The four children of the Bergs family in the Netherlands were rewarded with Jaffa oranges for dessert but were alarmed by the fruit’s strange taste. When the family took a closer look, they saw silver globules in the oranges, and the parents rushed the kids to the hospital to have their stomachs pumped. A Palestinian militant group that called itself the Arab Revolutionary Army claimed responsibility, telling the Dutch government that it had injected citrus fruit from Israel with mercury in order to induce panic and disrupt Israel’s economy. The tampering likely took place at a European distribution centre; tainted citrus fruit showed up in Germany, Spain, Belgium, England and Morocco.
Another politically motivated, fruit tampering case surfaced two decades later, when the Public Health Inspection service in the U.S. received a call from someone claiming that Chilean fruit had been laced with cyanide, in a campaign to draw attention to the living conditions of the poor under the Augusto Pinochet government. A sample of grapes exported to the Port of Philadelphia tested positive for cyanide, and the Food and Drug Administration detained all Chilean fruit. In the end, 4,781,361 cases of fruit had been examined before Chilean authorities took over responsibility for inspecting fruit before it was exported.
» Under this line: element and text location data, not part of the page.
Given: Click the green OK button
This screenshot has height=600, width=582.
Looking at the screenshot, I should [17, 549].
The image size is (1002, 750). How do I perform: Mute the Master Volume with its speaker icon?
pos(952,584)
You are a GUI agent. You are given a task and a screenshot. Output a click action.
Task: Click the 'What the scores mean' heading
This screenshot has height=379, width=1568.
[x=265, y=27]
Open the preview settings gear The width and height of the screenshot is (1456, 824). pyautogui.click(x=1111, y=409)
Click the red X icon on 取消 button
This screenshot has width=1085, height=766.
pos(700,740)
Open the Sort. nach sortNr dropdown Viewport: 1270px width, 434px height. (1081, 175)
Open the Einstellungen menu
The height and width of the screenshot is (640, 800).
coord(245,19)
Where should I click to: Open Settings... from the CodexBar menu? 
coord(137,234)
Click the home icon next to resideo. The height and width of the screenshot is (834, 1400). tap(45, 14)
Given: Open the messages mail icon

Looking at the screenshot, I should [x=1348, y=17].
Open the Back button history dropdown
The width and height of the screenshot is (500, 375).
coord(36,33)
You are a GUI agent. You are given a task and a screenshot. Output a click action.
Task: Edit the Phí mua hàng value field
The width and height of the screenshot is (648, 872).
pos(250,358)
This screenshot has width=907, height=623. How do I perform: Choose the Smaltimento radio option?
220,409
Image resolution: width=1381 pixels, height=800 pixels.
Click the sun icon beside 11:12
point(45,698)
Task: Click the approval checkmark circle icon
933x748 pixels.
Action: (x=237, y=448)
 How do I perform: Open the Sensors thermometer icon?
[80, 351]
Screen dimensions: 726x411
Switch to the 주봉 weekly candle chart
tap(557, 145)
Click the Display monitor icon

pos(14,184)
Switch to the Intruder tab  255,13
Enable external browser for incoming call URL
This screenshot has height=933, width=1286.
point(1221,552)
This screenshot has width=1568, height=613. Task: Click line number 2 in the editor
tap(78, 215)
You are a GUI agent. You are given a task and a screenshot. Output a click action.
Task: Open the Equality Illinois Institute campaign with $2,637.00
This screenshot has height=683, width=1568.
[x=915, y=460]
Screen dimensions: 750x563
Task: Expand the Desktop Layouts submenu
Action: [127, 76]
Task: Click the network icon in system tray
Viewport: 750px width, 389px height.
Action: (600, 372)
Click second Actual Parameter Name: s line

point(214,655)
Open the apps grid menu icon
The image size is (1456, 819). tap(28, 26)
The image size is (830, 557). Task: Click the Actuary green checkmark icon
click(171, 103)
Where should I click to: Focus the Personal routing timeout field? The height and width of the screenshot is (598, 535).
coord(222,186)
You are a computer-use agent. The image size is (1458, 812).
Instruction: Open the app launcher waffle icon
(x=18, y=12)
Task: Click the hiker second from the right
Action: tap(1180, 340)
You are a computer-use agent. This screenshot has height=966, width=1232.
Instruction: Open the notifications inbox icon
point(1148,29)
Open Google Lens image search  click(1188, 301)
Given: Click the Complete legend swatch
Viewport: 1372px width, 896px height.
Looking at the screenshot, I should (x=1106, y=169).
The most infamous case of product tampering is the Tylenol crisis of 1982, in which seven people in the Chicago area died after taking what they thought was extra-strength Tylenol but was in fact potassium cyanide. The case is still unsolved. In addition to the death toll, what makes this case remarkable is that it led to tough anti-tampering laws, as well as a massive shift in how consumer goods are packaged; rarely will you find a packaged food product or drug today that doesn’t have tamper-resistant or tamper-evident seals.
Sadly, the Tylenol case prompted a series of copycats. In a 1988 case, Stella Nickell killed her husband with cyanide-laced Excedrin and then put the tainted pills on a store shelf to divert suspicion. Susan Katherine Snow died as a result.